▶ _Study material_
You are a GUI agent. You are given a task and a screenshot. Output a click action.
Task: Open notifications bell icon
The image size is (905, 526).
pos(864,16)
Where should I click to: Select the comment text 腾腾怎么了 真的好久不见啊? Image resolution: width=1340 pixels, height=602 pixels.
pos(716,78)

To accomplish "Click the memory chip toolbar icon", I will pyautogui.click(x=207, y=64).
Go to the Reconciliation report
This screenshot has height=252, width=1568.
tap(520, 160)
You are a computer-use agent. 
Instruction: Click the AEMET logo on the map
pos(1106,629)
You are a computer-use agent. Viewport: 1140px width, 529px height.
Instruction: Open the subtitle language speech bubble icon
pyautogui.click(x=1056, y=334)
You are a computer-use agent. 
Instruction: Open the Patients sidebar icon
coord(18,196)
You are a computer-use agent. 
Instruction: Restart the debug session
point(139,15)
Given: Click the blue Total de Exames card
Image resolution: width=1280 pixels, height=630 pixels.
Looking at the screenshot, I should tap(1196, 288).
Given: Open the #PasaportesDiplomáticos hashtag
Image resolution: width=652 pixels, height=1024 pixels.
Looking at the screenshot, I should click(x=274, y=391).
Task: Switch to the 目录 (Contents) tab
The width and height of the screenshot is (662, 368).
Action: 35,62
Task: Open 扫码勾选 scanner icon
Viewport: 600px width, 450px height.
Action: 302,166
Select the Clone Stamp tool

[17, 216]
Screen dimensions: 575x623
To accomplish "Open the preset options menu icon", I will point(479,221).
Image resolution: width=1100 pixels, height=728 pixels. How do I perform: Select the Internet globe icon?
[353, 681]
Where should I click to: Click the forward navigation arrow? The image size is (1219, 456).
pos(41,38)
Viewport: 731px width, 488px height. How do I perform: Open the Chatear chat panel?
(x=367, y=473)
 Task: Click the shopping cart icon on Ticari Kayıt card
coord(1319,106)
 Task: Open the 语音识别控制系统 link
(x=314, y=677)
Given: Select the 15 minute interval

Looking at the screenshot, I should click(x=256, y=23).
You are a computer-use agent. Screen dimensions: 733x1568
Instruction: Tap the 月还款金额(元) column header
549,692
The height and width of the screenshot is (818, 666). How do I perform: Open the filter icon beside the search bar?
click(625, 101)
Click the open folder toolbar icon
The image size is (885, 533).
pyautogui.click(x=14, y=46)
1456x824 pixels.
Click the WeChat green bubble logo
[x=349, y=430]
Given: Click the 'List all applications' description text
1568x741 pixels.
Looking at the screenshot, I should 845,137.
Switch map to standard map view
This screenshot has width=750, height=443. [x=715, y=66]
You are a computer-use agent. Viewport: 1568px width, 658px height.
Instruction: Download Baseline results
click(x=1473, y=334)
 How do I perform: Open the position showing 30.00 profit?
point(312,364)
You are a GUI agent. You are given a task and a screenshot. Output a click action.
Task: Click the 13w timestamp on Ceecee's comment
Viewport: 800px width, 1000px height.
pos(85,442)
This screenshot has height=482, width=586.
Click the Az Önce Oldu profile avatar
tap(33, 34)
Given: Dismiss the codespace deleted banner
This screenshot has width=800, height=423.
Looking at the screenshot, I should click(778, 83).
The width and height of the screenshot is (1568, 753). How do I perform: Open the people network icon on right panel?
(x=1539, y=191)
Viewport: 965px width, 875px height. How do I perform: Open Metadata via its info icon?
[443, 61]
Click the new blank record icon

▶ _What you should do_
Every line of the listing should be reproduced exactly.

▶ _Result of the task_
You are a GUI agent. You are given a task and a screenshot. Output a click action.
Task: Open notifications bell icon
The image size is (905, 526).
pos(864,16)
Where should I click to: Select the comment text 腾腾怎么了 真的好久不见啊? Image resolution: width=1340 pixels, height=602 pixels.
pos(716,78)

To accomplish "Click the memory chip toolbar icon", I will pyautogui.click(x=207, y=64).
Go to the Reconciliation report
This screenshot has height=252, width=1568.
tap(520, 160)
You are a computer-use agent. 
Instruction: Click the AEMET logo on the map
pos(1106,629)
You are a computer-use agent. Viewport: 1140px width, 529px height.
Instruction: Open the subtitle language speech bubble icon
pyautogui.click(x=1056, y=334)
You are a computer-use agent. 
Instruction: Open the Patients sidebar icon
coord(18,196)
You are a computer-use agent. 
Instruction: Restart the debug session
point(139,15)
Given: Click the blue Total de Exames card
Image resolution: width=1280 pixels, height=630 pixels.
Looking at the screenshot, I should tap(1196, 288).
Given: Open the #PasaportesDiplomáticos hashtag
Image resolution: width=652 pixels, height=1024 pixels.
Looking at the screenshot, I should click(x=274, y=391).
Task: Switch to the 目录 (Contents) tab
The width and height of the screenshot is (662, 368).
Action: 35,62
Task: Open 扫码勾选 scanner icon
Viewport: 600px width, 450px height.
Action: 302,166
Select the Clone Stamp tool

[17, 216]
Screen dimensions: 575x623
To accomplish "Open the preset options menu icon", I will point(479,221).
Image resolution: width=1100 pixels, height=728 pixels. How do I perform: Select the Internet globe icon?
[353, 681]
Where should I click to: Click the forward navigation arrow? The image size is (1219, 456).
pos(41,38)
Viewport: 731px width, 488px height. How do I perform: Open the Chatear chat panel?
(x=367, y=473)
 Task: Click the shopping cart icon on Ticari Kayıt card
coord(1319,106)
 Task: Open the 语音识别控制系统 link
(x=314, y=677)
Given: Select the 15 minute interval

Looking at the screenshot, I should click(x=256, y=23).
You are a computer-use agent. Screen dimensions: 733x1568
Instruction: Tap the 月还款金额(元) column header
549,692
The height and width of the screenshot is (818, 666). How do I perform: Open the filter icon beside the search bar?
click(625, 101)
Click the open folder toolbar icon
The image size is (885, 533).
pyautogui.click(x=14, y=46)
1456x824 pixels.
Click the WeChat green bubble logo
[x=349, y=430]
Given: Click the 'List all applications' description text
1568x741 pixels.
Looking at the screenshot, I should 845,137.
Switch map to standard map view
This screenshot has width=750, height=443. [x=715, y=66]
You are a computer-use agent. Viewport: 1568px width, 658px height.
Instruction: Download Baseline results
click(x=1473, y=334)
 How do I perform: Open the position showing 30.00 profit?
point(312,364)
You are a GUI agent. You are given a task and a screenshot. Output a click action.
Task: Click the 13w timestamp on Ceecee's comment
Viewport: 800px width, 1000px height.
pos(85,442)
This screenshot has height=482, width=586.
Click the Az Önce Oldu profile avatar
tap(33, 34)
Given: Dismiss the codespace deleted banner
This screenshot has width=800, height=423.
Looking at the screenshot, I should click(778, 83).
The width and height of the screenshot is (1568, 753). How do I perform: Open the people network icon on right panel?
(x=1539, y=191)
Viewport: 965px width, 875px height. How do I perform: Open Metadata via its info icon?
[443, 61]
Click the new blank record icon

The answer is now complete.